_EXERCISE_:
Below are entries. Give back exactly the lines from the one containing "This screenshot has width=1024, height=647." through the one containing "the Partner Home", inclusive, without the pictures.

_DATA FOR THIS TASK_:

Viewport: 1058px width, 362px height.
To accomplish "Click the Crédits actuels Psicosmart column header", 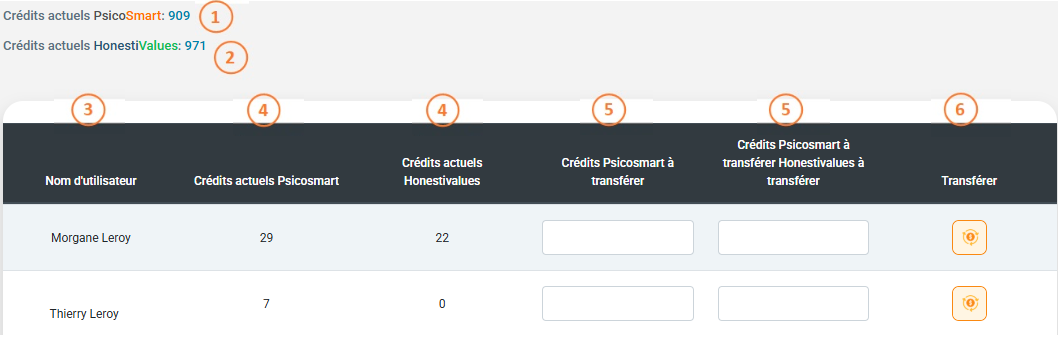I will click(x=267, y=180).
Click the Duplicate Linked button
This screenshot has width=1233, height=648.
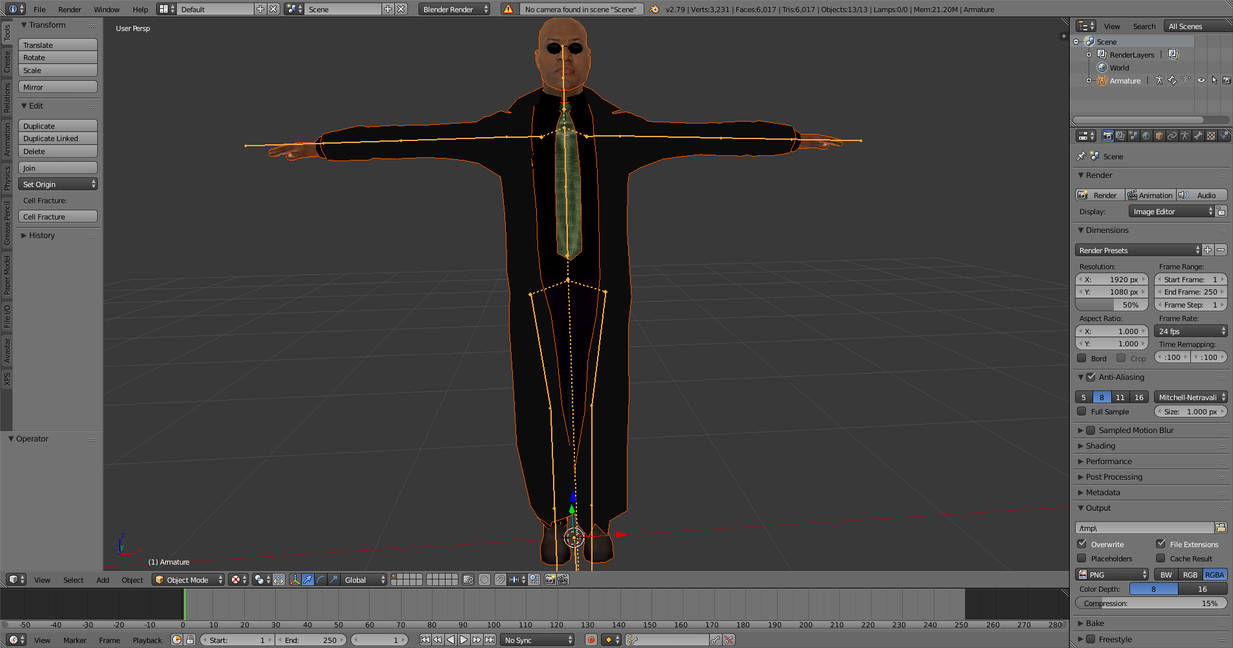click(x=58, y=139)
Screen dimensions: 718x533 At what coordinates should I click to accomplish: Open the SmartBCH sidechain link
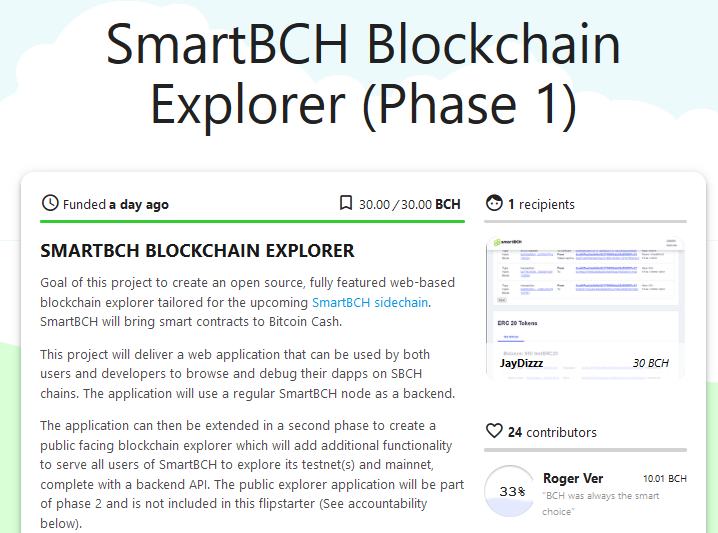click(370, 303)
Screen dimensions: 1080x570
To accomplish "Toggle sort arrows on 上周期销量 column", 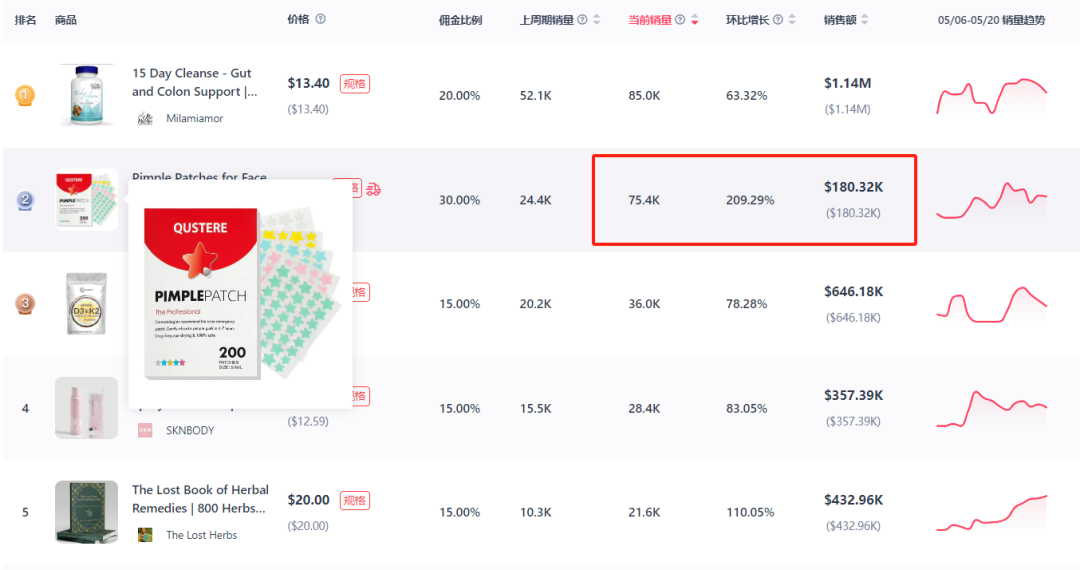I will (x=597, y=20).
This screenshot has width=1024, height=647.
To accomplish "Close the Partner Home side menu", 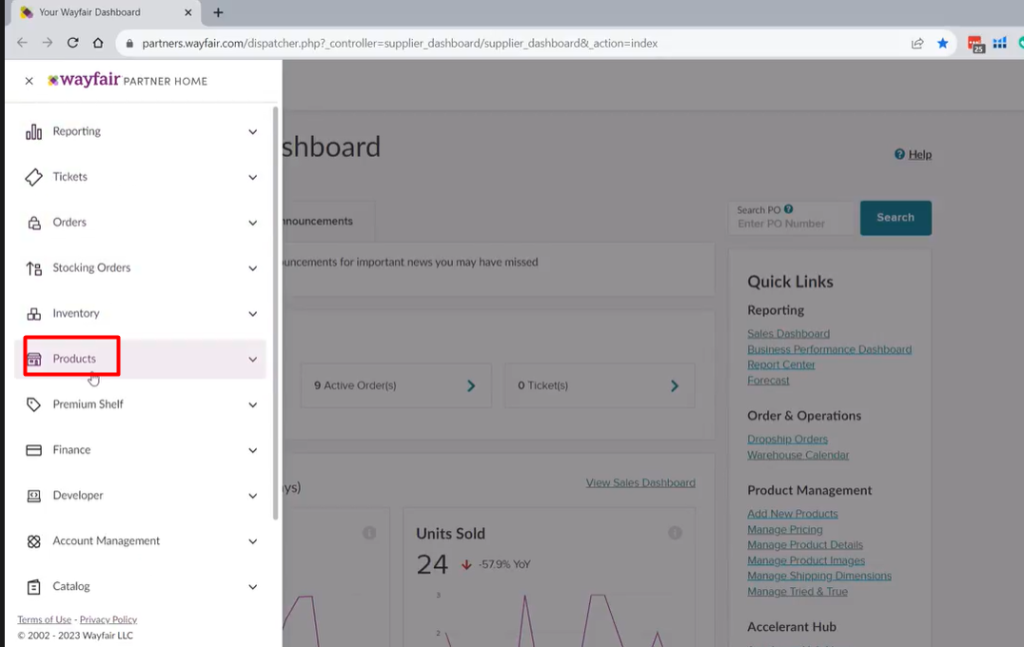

* * *

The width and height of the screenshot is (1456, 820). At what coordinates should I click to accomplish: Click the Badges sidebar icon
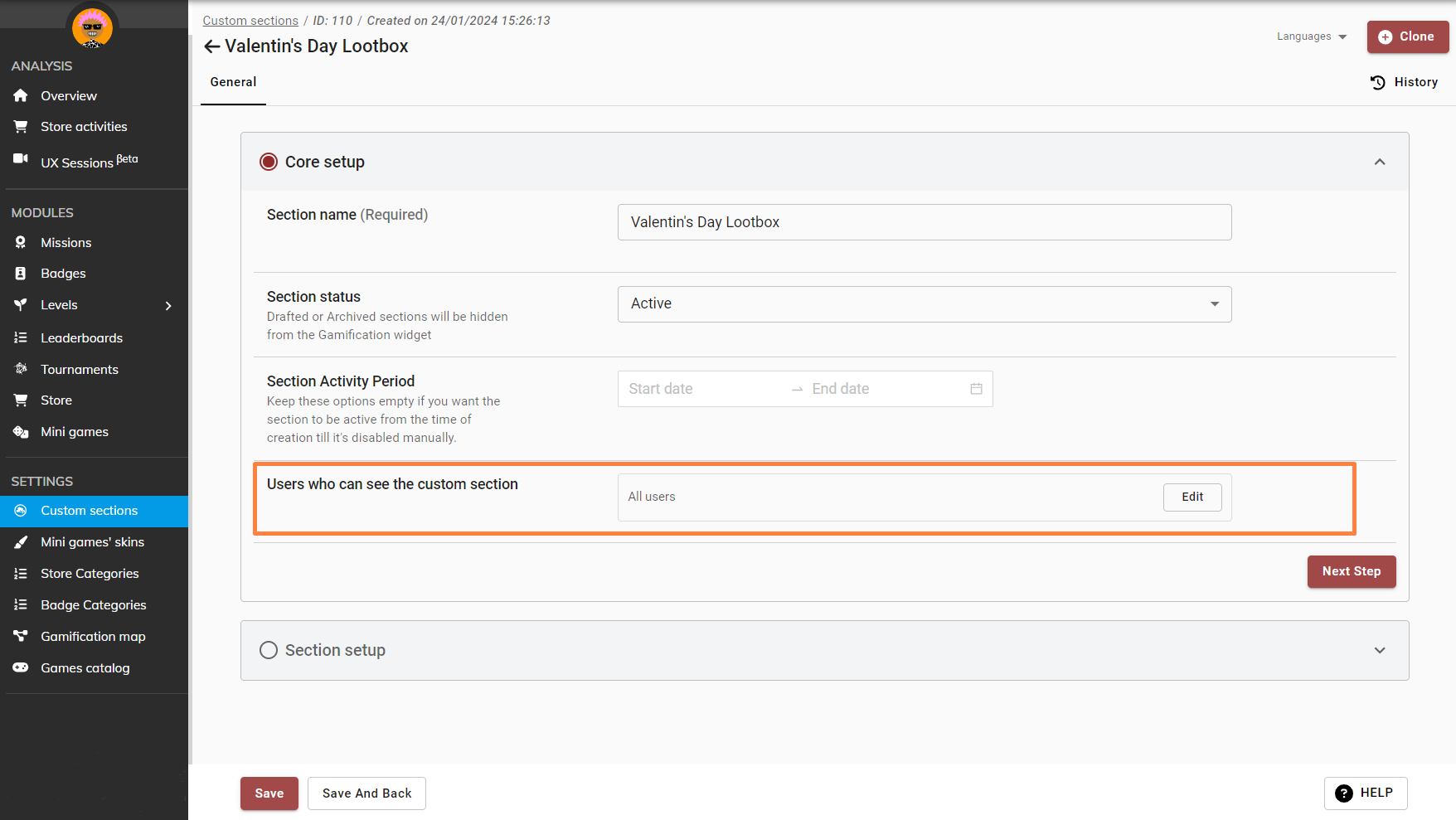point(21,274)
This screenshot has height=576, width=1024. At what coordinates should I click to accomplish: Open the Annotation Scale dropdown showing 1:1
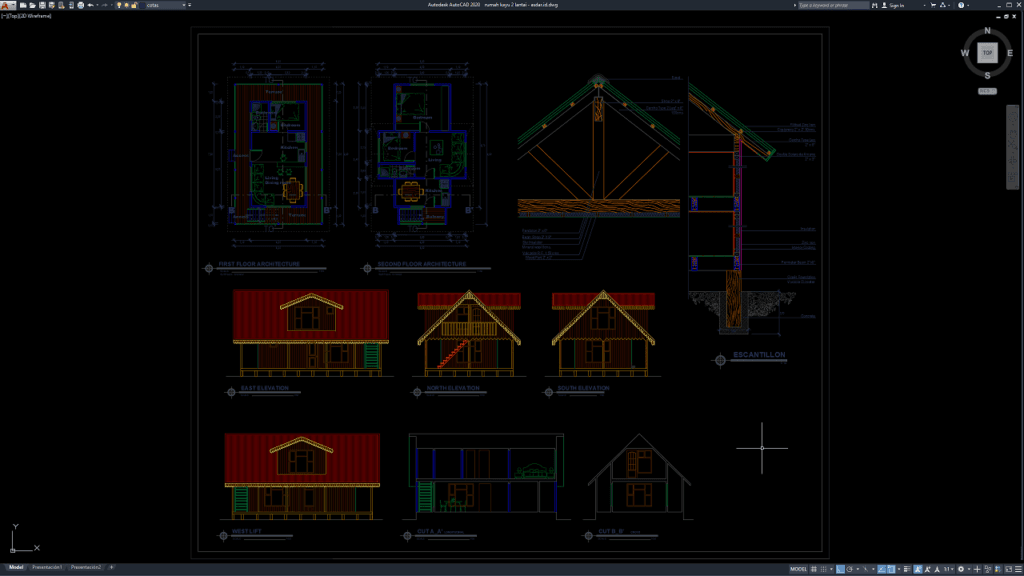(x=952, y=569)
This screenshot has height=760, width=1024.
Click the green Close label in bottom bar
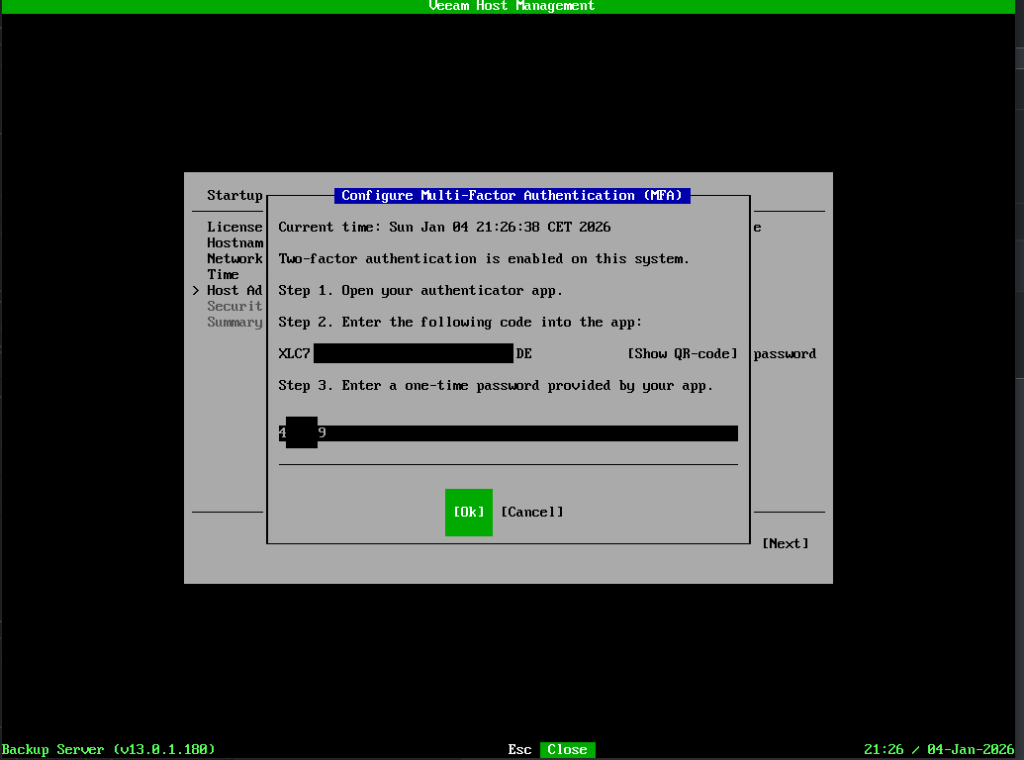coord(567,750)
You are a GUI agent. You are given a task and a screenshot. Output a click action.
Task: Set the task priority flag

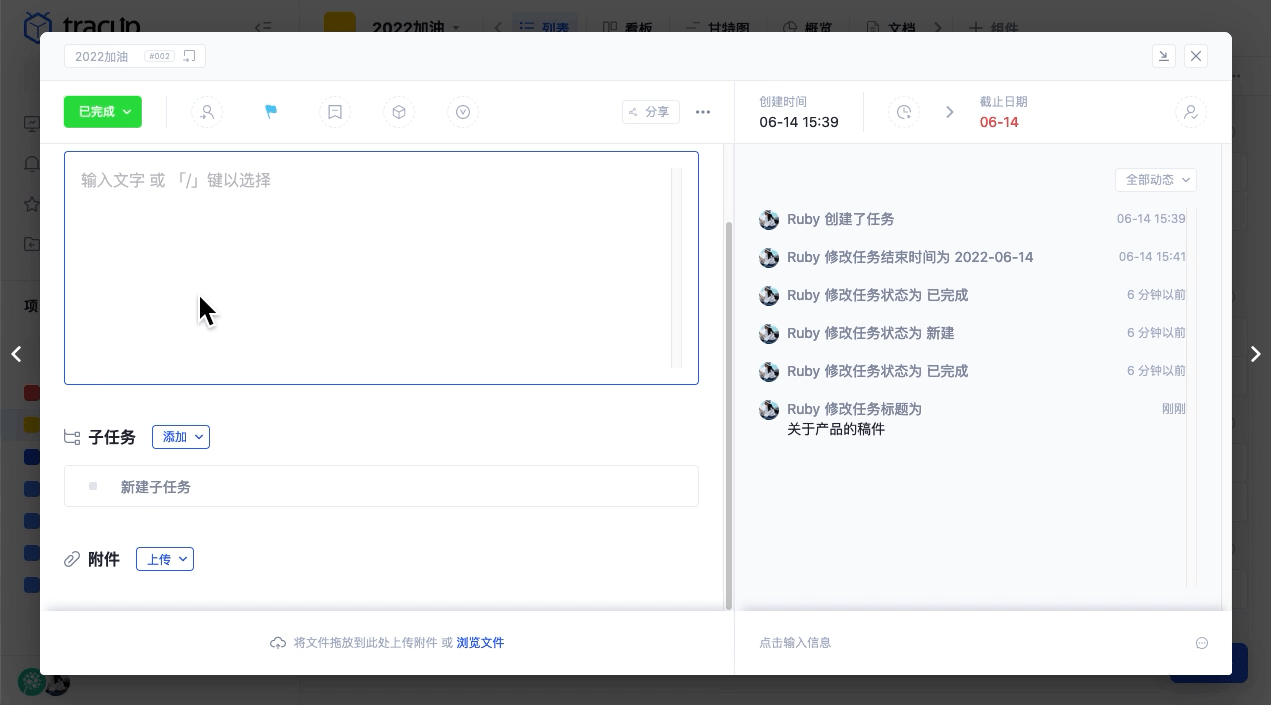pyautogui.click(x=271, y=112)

_RESPONSE FOR THIS EXERCISE_:
This screenshot has width=1024, height=647.
To accomplish "Close the Partner Home side menu", 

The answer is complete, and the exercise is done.